Recuperi, riqualificazioni, trasformazioni di grandi aree abitate, ma tra tutti i grandi progetti mai realizzati a Palermo di certo un posto di rilievo merita quello dell’acquario della Bandita. Cinquanta milioni di euro. La mattina di San Valentino, il 14 febbraio del 2014, il sindaco Leoluca Orlando si è svegliato sotto una pioggia di rendering, schizzi, bozze arrivate da parte degli industriali palermitani, Confindustria in testa, insieme a Legacoop, più agguerriti che mai. Dalle loro parole traspariva sicurezza e determinazione, non avrebbero accettato un no come risposta: la loro idea era buona, funzionava, doveva funzionare, ma soprattutto, pretendevano tempi europei, due anni per completare la faraonica impresa di avere un acquario più grande, più moderno e più efficiente di quello di Genova. E che sarebbe dovuto sorgere alla Cala. Dopo pochi giorni la Giunta aveva fatto il proprio dovere indicando la zona prescelta per la struttura: si trattava del porto della Bandita, preferito al lungomare per cui già erano in cantiere ben altri progetti. Il count down era iniziato.

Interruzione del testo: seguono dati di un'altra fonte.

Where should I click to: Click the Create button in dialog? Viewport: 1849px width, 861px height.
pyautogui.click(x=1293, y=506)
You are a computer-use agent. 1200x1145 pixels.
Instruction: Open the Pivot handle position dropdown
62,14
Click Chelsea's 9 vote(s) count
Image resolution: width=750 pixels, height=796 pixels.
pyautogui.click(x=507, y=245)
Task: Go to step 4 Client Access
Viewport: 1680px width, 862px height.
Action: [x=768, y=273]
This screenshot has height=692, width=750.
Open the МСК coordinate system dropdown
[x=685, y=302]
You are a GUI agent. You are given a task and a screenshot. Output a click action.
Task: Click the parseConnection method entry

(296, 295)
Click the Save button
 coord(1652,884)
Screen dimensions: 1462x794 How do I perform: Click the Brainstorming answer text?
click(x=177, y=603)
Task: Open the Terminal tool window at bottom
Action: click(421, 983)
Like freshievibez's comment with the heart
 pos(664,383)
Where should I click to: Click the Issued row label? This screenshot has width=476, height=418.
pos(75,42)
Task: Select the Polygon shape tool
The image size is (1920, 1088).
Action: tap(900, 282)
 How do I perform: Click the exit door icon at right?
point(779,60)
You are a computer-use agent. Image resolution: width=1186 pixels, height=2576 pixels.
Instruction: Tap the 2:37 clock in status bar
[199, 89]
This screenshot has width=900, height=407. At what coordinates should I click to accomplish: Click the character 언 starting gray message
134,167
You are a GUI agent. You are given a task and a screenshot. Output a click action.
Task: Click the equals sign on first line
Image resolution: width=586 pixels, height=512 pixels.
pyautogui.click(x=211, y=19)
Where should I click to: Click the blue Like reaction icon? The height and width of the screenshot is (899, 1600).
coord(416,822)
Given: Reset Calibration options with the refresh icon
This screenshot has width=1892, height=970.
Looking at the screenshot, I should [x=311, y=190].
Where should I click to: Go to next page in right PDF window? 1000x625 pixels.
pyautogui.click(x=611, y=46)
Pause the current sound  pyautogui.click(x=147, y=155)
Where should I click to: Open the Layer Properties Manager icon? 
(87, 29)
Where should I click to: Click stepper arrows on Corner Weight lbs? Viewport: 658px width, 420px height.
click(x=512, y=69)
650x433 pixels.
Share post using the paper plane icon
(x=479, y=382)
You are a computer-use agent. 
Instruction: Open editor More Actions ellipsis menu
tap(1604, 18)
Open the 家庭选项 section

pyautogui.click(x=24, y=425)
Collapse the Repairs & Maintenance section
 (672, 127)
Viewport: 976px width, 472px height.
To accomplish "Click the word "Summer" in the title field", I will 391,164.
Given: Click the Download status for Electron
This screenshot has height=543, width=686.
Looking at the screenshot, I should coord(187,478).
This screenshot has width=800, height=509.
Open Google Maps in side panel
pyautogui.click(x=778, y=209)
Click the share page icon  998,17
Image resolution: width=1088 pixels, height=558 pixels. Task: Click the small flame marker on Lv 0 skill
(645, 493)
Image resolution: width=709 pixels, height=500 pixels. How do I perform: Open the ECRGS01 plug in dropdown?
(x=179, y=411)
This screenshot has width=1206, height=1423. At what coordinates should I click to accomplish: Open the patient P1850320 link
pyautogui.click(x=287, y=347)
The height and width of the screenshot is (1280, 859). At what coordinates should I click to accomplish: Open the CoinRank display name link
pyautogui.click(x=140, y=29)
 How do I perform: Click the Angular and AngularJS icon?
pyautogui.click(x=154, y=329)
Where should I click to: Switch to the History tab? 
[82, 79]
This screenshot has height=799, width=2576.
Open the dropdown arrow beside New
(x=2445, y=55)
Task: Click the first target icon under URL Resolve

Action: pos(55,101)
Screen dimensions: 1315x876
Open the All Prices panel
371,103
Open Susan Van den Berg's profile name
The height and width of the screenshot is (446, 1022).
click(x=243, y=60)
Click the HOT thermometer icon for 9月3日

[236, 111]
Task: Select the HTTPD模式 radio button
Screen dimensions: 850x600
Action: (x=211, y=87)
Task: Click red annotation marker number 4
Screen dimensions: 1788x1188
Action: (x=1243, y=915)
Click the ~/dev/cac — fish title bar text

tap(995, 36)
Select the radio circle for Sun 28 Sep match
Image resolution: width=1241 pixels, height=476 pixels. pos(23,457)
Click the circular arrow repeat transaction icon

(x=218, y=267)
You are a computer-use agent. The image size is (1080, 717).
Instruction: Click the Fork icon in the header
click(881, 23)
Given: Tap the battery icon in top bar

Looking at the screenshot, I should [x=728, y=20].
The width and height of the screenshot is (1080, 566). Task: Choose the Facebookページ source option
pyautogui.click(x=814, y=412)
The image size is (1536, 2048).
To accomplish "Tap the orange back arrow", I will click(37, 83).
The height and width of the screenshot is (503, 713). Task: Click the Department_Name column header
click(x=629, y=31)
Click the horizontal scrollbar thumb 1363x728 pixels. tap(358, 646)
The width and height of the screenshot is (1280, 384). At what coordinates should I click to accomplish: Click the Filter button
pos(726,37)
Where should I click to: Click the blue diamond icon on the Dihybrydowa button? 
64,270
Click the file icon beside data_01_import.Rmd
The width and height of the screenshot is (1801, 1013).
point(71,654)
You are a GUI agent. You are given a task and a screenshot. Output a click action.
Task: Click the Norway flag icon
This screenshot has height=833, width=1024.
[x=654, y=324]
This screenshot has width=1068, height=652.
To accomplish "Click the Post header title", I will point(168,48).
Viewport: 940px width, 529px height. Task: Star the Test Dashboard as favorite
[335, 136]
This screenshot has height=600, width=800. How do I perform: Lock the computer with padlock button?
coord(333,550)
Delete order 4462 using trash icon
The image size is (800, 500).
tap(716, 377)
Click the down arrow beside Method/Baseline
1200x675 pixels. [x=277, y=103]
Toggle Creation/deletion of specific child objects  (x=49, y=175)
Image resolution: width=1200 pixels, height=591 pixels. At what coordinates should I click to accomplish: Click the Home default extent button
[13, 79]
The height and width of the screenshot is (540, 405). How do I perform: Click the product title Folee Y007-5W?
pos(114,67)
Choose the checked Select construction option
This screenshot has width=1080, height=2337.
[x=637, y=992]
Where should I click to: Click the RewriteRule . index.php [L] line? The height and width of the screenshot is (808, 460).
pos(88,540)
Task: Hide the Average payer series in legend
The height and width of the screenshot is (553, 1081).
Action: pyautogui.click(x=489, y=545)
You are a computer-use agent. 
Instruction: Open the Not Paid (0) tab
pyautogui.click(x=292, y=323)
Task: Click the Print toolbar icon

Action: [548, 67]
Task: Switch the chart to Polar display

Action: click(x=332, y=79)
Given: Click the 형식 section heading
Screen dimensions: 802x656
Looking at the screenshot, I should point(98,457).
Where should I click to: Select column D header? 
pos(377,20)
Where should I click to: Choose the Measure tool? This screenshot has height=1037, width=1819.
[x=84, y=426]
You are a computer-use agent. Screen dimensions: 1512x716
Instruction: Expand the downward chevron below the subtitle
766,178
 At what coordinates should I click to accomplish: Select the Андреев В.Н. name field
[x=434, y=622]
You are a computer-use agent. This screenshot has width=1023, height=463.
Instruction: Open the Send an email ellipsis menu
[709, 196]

Un anno dopo, tuttavia, i lavori non erano giunti a metà, come da programma. Ma la speranza non era ancora persa, tutt’altro. Lo studio di prefattibilità del progetto era stato messo nelle mani di Ettore Piras, già direttore dei lavori dell’acquario di Genova. E mentre il Comune aveva già dato la propria disponibilità a un’azione di project financing, Confindustria si era messa alla ricerca di investitori. C’era anche un nome: Oceano mediterrano. Così avrebbe dovuto chiamarsi l’acquario, per il quale si stavano già imbastendo rapporti con Rimed, Cnr, Univerisità e Istituto zooprofilattico per delle convenzioni che si occupassero dell’aspetto scientifico del programma, che avrebbe potuto farsi forza con i 14 milioni di litri d’acqua previsti per le sei vasche della struttura. Una struttura che inoltre avrebbe dato lavoro a oltre 300 persone e che, costruita strategicamente nei pressi del capolinea della linea uno del tram, a un tiro di schioppo dal centro commerciale Forum; avrebbe dovuto essere grande volano del turismo. 

Ancora una volta si torna a parlare di tempistiche. E ancora una volta si individuano in due anni, non di più. Passa un altro anno, era il 22 marzo 2016 quando il sindaco Leoluca Orlando dichiarava a MeridioNews: «Non appena gli imprenditori presenteranno il progetto saremo pronti ad approvarlo l’indomani. Non vorrei dovesse finire come lo stadio di Zamparini». Detto, fatto. Nel 2017, durante una campagna elettorale in cui la Costa Sud, e quindi la Bandita, è stata tra i temi più cavalcati da Orlando, che ha fatto del suo rilancio la propria scommessa, ma dell’Oceano mediterraneo nessuna traccia nei discorsi, nemmeno in quelli più arditi dai palchi dei comizi. Figuriamoci poi l’inserimento nel cospicuo calderone del Patto per Palermo: ci sono altre priorità. E benché dalla commissione infrastrutture facciano sapere che ancora ogni tanto qualcuno ne parla e qualcosa potrebbe prima o poi muoversi, ormai quello dell’acquario della Bandita si può considerare come un sogno. Uno strano sogno dal quale ci si è ormai svegliati.